Which one is that? https://github.com/clojure?utf8=%E2%9C%93&q=spec&type=&language=
note that there’s now a spec2 under active development. lots of things are still in flux. and spec is definitely not intended to replace types
spec is designed as a testing tool. spec somewhat replaces types if you believe generative testing can replace a type system
yeah i'm not arguing, i just think type systems and data verification\\contracts overlap in their nature
I'm not sure i'd agree that spec replaces (static) typing
it's runtime, right?
right on
hope that didn't come across as a pile on. 🙂 i agree there's overlap there
np, words are hard to master, always had a problem of choosing right words, my mind is more objective\abstract
@UCF779XFS I think considering spec as a "testing tool" is overly narrow. Our biggest use of spec at work is definitely in production code rather than testing code.
I agree that spec doesn’t need to be only a “testing tool”, but the design has favored that use case (e.g., requiring generators for fn arguments)

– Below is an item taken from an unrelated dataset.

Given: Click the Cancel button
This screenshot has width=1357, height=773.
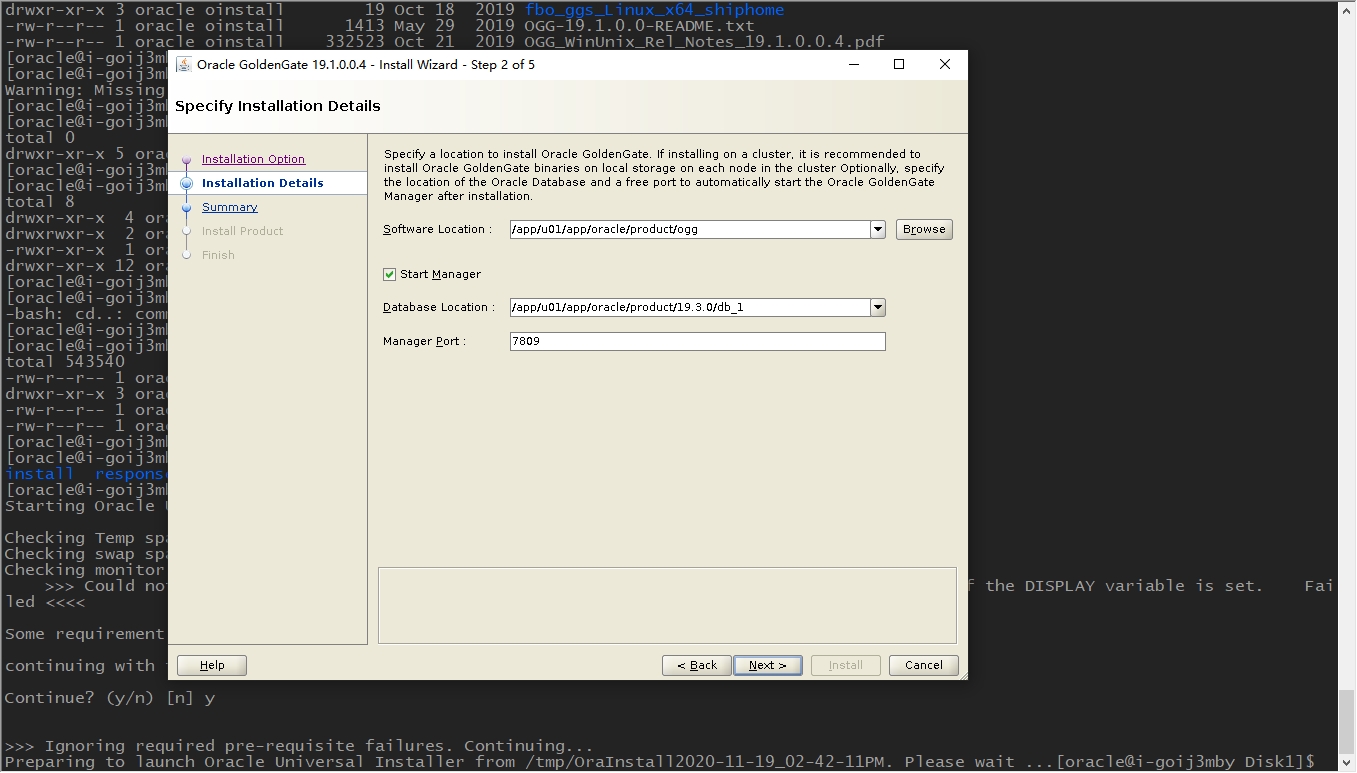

and it feels like I’m working against the language/library when using specs for runtime “type” checking
to be fair, it’s under development. but the direction of spec2 doesn’t seem to be different
We're using spec very heavily in production -- and have been for a long time -- and we have a branch running on spec2, ready to go as soon as Alex signals it is "stable".
We're looking at schema
/`select` as a way to consolidate several current layers of specs -- they should share a common schema
and then have specific select
variants in different parts of the code.